4. Advisors continue to tell the same stories in the same ways using the same words. Every time this year I embarked on a value proposition project with an advisor or firm serving advisors, I was amazed at how consistent everyone is in their storytelling. The same words. The same themes. The same pictures and the same concepts. Step out of the traditional mold. Get rid of words like “fiduciary” and “fee-based” and “answers developed around you” and “customized” and find new ways to talk about what you do from the human element side of things. Think outcomes, talk solutions, paint the picture for the journey the client will take with you. Bring your team to life so a prospect or new client knows what they will think about, and how they will feel working with you. The things that matter to those of us in the business really don’t matter to your clients in most cases. What do they care about? They care about their experience, the care and concern for their family and how they are going to get to a place where they don’t have to worry about their financial life anymore – or back to Insight #3, at least worry about it less than they have. Don’t focus on marketing-speak, focus on human-speak in all your communication and interactions. Especially in these times, people want to know it is a caring human being on the other side of the equation. Drop the formality and get real in all of your prospect and client experiences.

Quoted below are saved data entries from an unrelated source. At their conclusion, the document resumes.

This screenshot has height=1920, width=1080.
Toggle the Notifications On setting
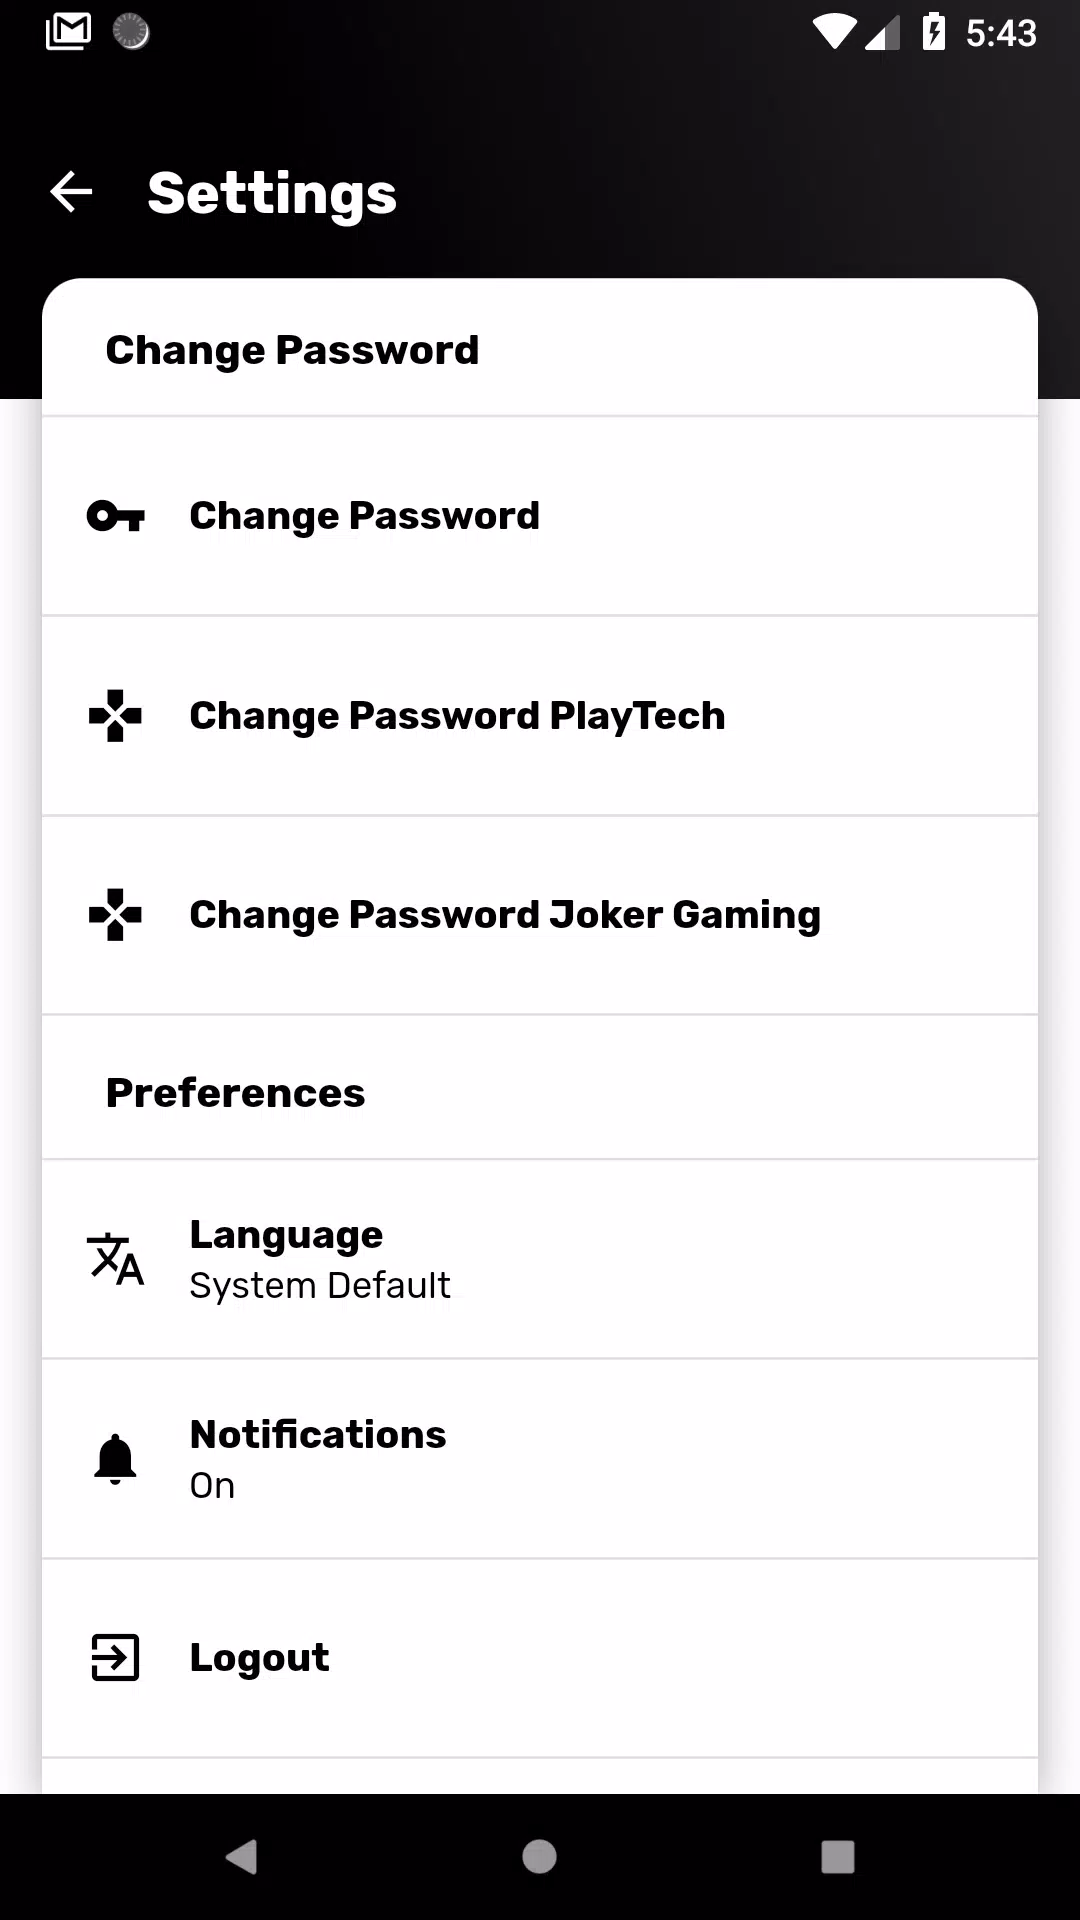[540, 1459]
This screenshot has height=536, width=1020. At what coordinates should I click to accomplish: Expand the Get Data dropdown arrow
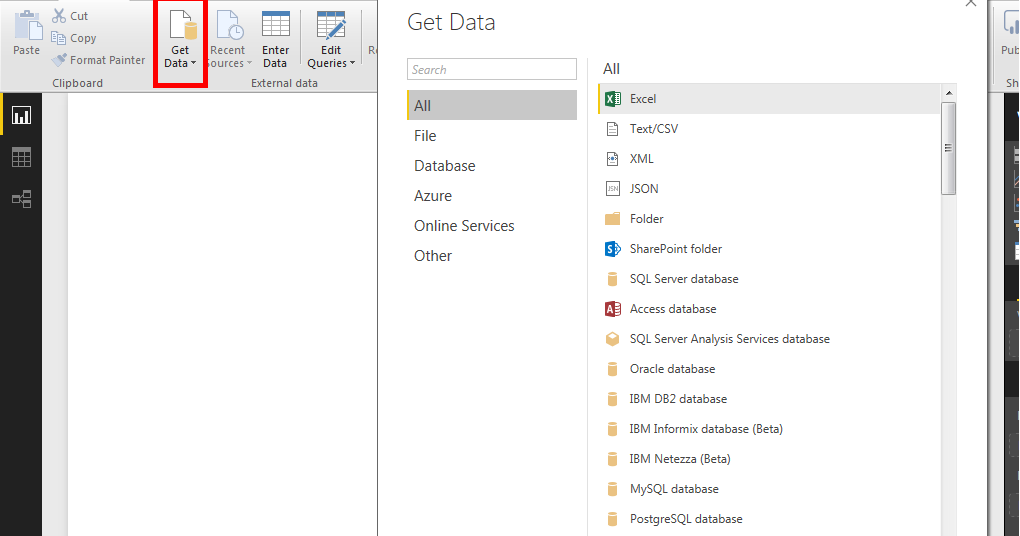point(193,64)
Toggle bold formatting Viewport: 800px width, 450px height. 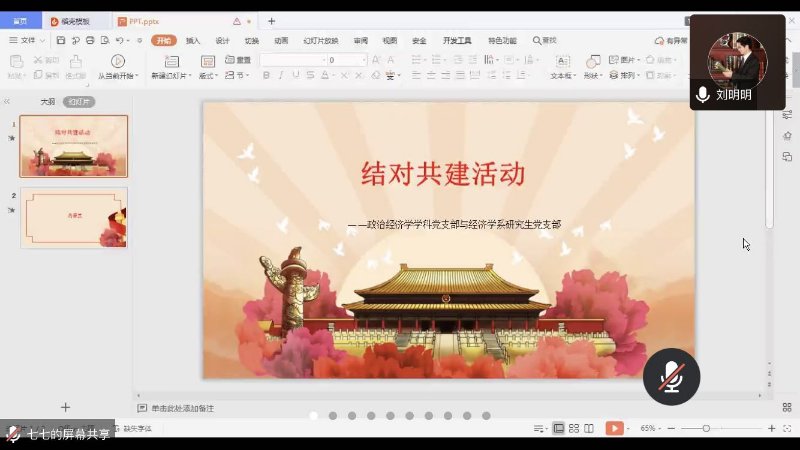tap(267, 75)
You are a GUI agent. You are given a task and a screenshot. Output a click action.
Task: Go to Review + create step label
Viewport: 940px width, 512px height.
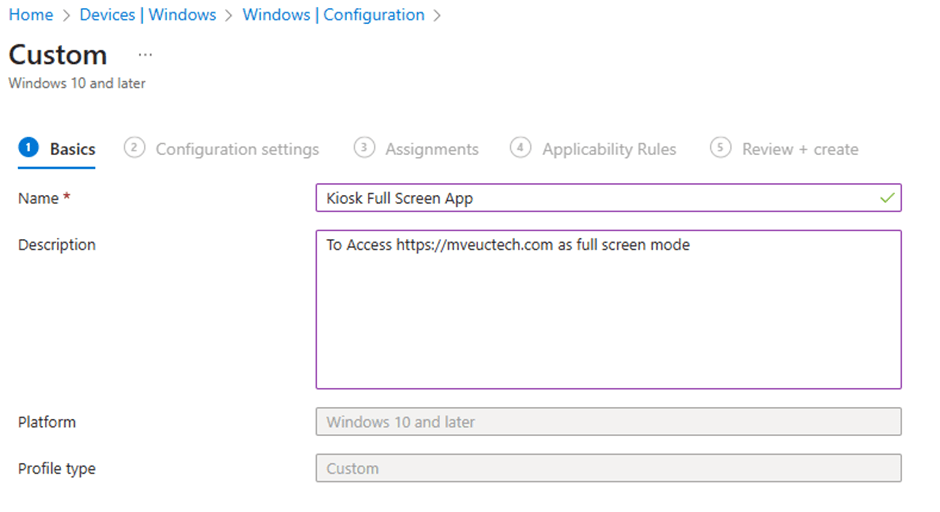[x=800, y=149]
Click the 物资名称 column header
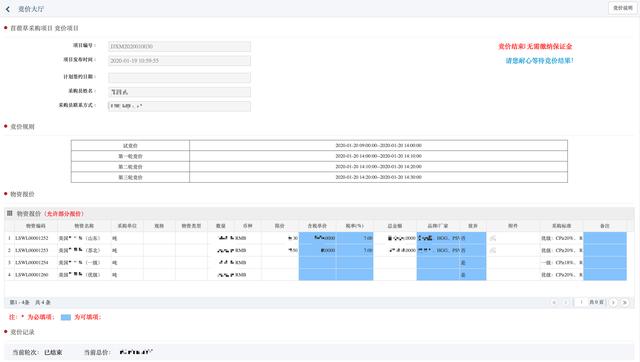 click(84, 226)
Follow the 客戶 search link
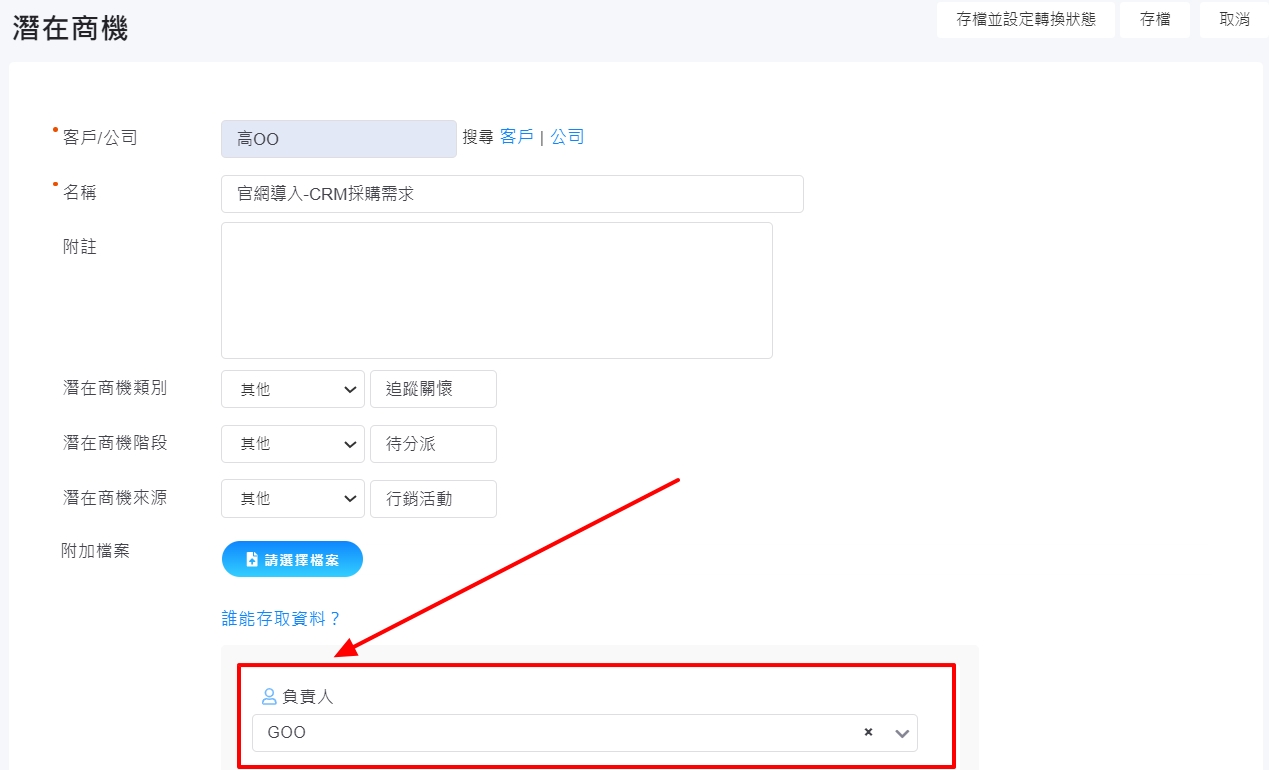The image size is (1269, 770). (516, 137)
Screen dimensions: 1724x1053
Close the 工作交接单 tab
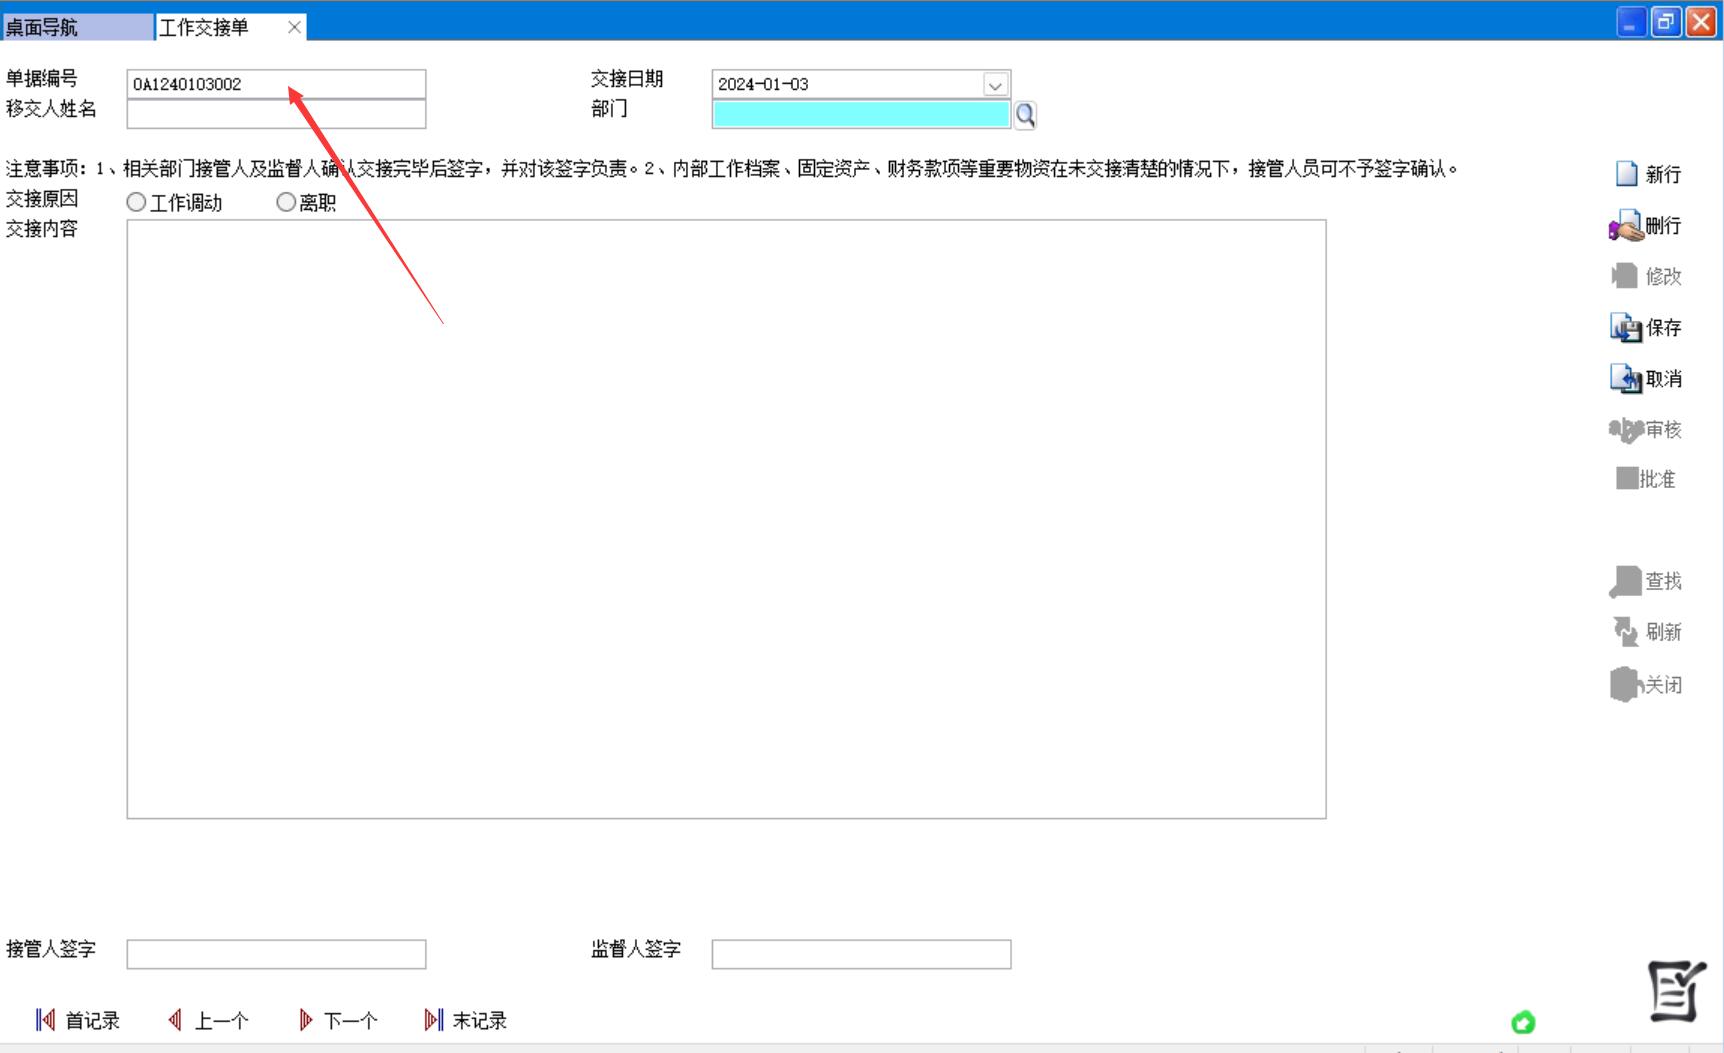pos(294,27)
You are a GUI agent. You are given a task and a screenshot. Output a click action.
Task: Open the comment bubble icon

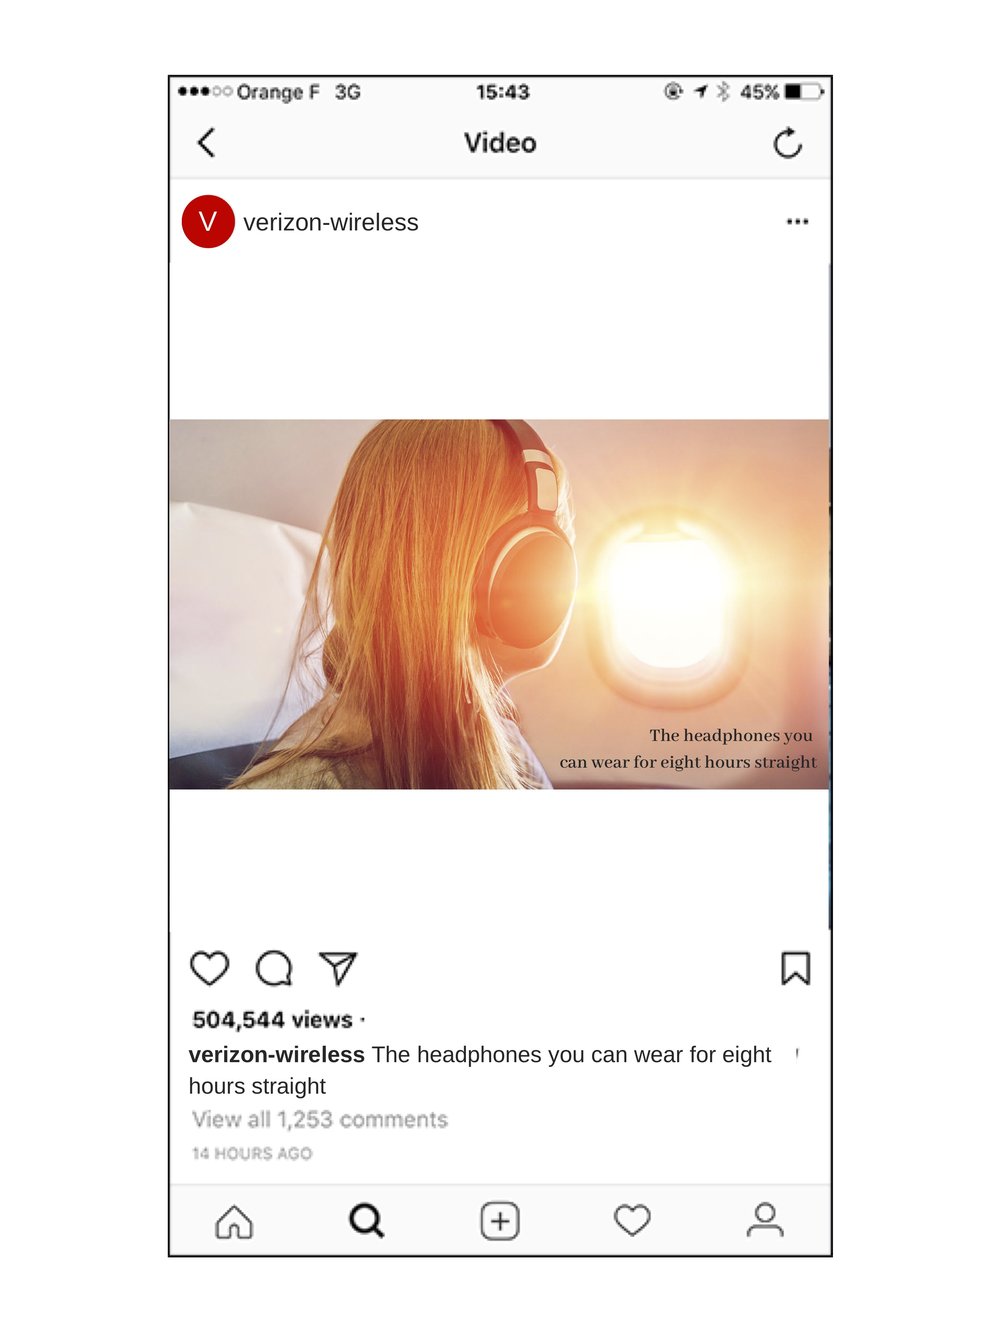(x=274, y=968)
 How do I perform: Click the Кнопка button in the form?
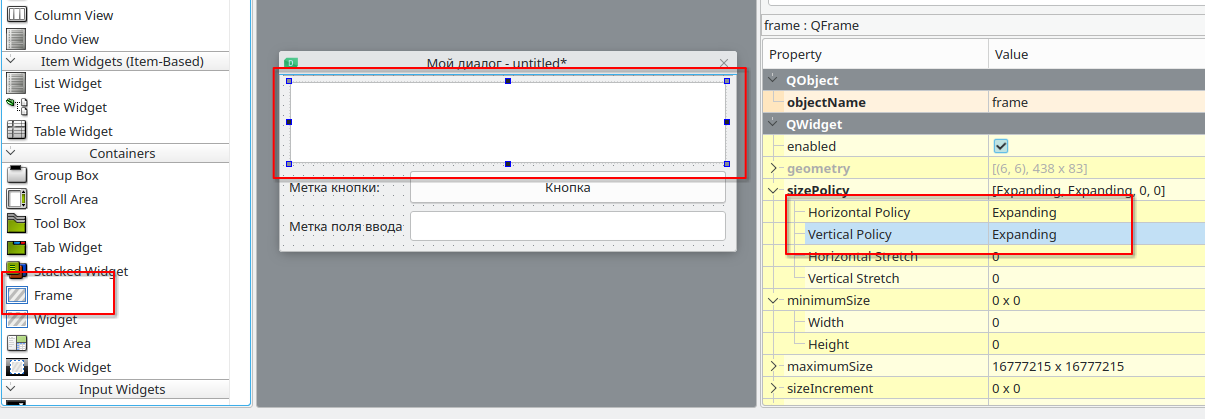[x=567, y=187]
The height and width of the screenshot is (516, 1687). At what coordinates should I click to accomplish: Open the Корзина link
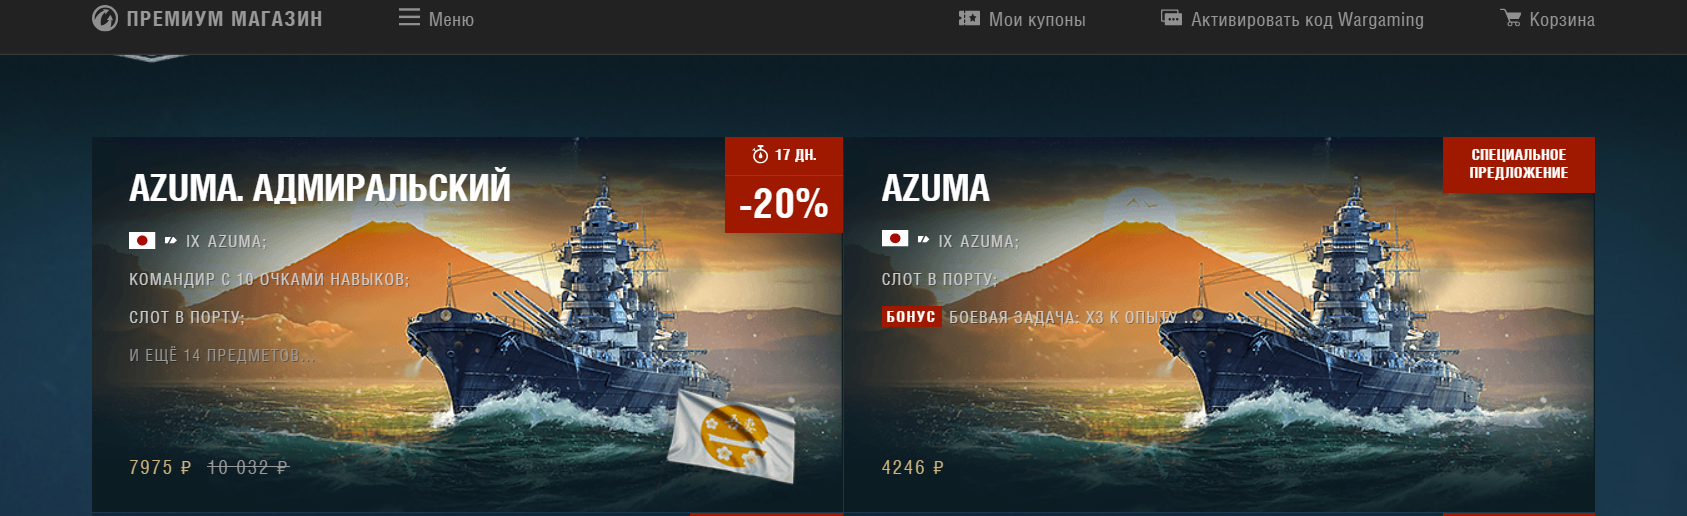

5. Be outcome-oriented. It is easy to get stuck in the day to day addressing issues and responding to client and team member concerns. With the virtual world, and the return to the office, it has been even easier to put head down and forge ahead dealing with whatever is right in front of you. Sometimes advisors lose sight of where they ultimately want to go, and what matters to the client. I had a conversation today with an advisor who needs coaching. when I asked him and his partner for their combined definition of success, there was silence. They hadn’t thought about it. They just knew how much they didn’t like and needed to fix. This is often the case on the small things and the big things. Make sure with clients you are always establishing their view of successful outcomes. Do this with your team and for yourself. Humans are always either moving toward something or away from something. Too often you won’t even notice you are moving away, you are just trying to get stuff done. Pick up your head from time to time and consider your desired destination. In everything you do – every communication, every meeting, every interaction and all of the big things – know the end goal and how you, and/or your audience measures this. Try to avoid getting caught in all the weeds and instead make sure you can see clearly to the other side of the overgrown garden to the successful outcomes you hope to achieve. At a minimum this gives you, your client, or your team something to acknowledge and celebrate and at a maximum it allows you to have the right steps to move in a productive manner toward those end goals.